What is it like to have HCM?
The cardiac muscle thickening seen in HCM causes a reduced ability of the heart to pump efficiently and reduced output of blood to essential body organs.. These can all contribute to fatigue and symptoms that include shortness of breath and chest pain. Additionally, other structural changes such as left atrial enlargement occur, leading to the development of arrhythmias and heart failure.
HCM is a chronic disease, and for the majority of patients the disease progresses slowly with the development of severe symptoms despite existing medical therapies. Mild physical effort can quickly result in fatigue or shortness of breath, and a patient’s ability to participate in normal work, family or recreational activities can be substantially diminished. People with HCM have significantly higher rates of death compared to that of the general U.S. population. Further, patients with genetic HCM exhibited disease at younger ages and were more likely to experience HCM-related complications and early death. In approximately 15% to 20% of patients, disease progression results in disabling heart failure that can prevent the patients from holding a job or performing everyday activities. HCM can also cause stroke or sudden cardiac death due to abnormal rhythmic beating of the heart. HCM is the most common cause of sudden cardiac death in young people, with a five-year incidence among children of 3%. Some populations are more prone to sudden cardiac death- in fact, 50% of all sudden cardiac deaths in HCM occur in young African American males during sports or athletics.
The current treatment options for HCM patients are only designed to treat symptoms and are not curative. The beta-blocker propranolol is recommended for the treatment of symptomatic HCM and is used to manage abnormal heart rhythms. However, beta blockers are frequently ineffective and have side effects that often limit their usefulness. Patients are often also prescribed additional drugs for the treatment of high blood pressure, heart failure or other drugs such as calcium channel blockers (e.g. verapamil and diltiazem) and the antiarrhythmic drug disopyramide. These drugs do not address the underlying cause of HCM, and do not appear to affect the progression of the disease to late stage heart failure. For a subset of HCM patients with more advanced disease or more severe symptoms, surgical or other invasive interventions may be appropriate, including heart transplantation, use of an implantable defibrillator, cardiac myectomy, or alcohol septal ablation.
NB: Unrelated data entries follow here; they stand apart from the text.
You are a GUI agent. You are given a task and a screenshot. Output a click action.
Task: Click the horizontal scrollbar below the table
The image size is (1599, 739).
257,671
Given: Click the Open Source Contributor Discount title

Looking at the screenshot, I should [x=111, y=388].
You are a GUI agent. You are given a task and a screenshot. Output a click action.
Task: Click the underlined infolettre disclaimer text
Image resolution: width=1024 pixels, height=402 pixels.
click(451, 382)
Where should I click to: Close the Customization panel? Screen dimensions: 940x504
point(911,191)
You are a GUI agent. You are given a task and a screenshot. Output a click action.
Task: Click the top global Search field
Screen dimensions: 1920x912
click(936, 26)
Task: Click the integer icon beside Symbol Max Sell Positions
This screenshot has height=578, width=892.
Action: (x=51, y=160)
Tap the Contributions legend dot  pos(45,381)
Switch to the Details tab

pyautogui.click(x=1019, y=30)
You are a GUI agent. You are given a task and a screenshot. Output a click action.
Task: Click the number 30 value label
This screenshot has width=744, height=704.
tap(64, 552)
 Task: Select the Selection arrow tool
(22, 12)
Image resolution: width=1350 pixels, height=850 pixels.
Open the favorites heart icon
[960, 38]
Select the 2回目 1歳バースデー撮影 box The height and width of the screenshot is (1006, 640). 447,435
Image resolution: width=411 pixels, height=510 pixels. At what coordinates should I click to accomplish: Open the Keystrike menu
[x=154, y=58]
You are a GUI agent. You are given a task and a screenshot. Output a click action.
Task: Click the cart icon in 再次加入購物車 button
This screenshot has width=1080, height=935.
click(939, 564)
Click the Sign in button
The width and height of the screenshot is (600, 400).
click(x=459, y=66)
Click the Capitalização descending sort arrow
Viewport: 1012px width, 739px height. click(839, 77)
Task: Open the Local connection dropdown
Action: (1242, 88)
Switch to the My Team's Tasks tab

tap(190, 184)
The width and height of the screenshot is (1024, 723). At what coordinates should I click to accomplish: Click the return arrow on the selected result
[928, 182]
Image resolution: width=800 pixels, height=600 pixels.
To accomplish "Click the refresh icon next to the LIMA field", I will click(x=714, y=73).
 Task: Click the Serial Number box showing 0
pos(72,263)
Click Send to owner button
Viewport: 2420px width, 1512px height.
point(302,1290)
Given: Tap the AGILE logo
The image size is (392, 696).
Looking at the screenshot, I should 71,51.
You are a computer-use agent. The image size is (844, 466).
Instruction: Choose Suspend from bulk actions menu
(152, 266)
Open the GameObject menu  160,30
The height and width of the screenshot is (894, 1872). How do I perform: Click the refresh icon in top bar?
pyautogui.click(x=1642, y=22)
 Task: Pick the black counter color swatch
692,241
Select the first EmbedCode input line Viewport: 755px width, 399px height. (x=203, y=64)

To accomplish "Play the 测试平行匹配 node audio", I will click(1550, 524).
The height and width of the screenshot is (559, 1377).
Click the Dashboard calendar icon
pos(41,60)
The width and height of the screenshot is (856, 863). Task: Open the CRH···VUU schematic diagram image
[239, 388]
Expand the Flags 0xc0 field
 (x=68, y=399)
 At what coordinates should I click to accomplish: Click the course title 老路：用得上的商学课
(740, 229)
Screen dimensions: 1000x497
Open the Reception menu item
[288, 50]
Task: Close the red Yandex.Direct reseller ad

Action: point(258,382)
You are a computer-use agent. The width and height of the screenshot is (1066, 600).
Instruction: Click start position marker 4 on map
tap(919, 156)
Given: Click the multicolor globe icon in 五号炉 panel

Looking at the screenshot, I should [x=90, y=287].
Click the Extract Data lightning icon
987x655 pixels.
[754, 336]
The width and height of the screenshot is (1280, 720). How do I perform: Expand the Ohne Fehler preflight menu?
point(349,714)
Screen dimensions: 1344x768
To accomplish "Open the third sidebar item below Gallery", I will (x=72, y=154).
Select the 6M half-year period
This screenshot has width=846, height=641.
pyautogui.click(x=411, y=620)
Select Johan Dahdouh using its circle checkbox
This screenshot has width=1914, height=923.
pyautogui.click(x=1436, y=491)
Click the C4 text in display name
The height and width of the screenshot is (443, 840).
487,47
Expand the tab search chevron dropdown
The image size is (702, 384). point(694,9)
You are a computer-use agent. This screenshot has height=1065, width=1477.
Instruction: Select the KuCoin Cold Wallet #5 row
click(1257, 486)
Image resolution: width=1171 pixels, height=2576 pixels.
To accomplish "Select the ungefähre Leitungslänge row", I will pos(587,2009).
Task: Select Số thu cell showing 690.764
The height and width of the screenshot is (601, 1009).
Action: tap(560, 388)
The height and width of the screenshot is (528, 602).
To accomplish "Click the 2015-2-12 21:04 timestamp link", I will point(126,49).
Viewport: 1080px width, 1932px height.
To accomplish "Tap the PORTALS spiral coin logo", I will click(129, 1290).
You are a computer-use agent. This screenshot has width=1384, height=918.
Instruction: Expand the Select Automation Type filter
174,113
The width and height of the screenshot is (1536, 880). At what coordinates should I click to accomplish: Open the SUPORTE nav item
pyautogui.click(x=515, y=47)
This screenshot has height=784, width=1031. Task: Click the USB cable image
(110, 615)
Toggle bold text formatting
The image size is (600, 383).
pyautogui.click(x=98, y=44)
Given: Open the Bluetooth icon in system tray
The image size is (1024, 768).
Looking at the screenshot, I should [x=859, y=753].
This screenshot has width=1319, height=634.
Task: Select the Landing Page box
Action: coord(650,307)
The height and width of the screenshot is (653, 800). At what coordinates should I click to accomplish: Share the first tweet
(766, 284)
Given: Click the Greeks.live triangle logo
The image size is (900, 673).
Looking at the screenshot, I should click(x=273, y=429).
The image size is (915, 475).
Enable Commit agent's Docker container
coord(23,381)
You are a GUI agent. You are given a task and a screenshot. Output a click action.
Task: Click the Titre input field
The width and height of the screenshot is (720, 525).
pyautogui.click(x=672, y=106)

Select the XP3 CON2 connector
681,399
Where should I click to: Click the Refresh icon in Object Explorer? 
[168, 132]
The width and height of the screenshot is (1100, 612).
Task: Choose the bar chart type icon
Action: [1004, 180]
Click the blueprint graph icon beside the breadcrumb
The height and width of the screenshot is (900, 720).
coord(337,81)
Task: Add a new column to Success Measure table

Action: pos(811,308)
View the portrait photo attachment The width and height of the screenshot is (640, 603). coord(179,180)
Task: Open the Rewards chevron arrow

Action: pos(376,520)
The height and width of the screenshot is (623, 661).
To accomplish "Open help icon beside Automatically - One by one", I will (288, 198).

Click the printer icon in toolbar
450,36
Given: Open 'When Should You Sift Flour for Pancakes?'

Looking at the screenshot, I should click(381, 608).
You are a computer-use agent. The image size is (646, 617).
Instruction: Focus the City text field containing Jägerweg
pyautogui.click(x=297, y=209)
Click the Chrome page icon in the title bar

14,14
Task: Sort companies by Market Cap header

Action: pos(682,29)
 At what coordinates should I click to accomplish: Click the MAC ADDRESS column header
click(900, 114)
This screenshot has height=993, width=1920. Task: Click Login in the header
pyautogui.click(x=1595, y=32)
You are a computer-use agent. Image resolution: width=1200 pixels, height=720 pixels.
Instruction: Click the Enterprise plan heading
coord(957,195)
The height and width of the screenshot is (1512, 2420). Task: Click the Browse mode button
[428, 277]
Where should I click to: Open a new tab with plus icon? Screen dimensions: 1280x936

In addition to patients with symptoms, there are many who carry one of the gene mutations associated with HCM, but do not yet have symptoms. These patients are known as the “genotype +/phenotype -” population. These patients may go on to develop symptoms or evidence of heart wall thickening or other heart damage depending on their genetic mutation and other lifestyle factors. The hope is that through new medical research, treatments can be identified that may prevent cardiac cell damage in these patients at the earliest stages before it leads to scarring (fibrosis), heart wall thickening (cardiac hypertrophy) and all the resultant symptoms described for patients with clinical HCM noted above.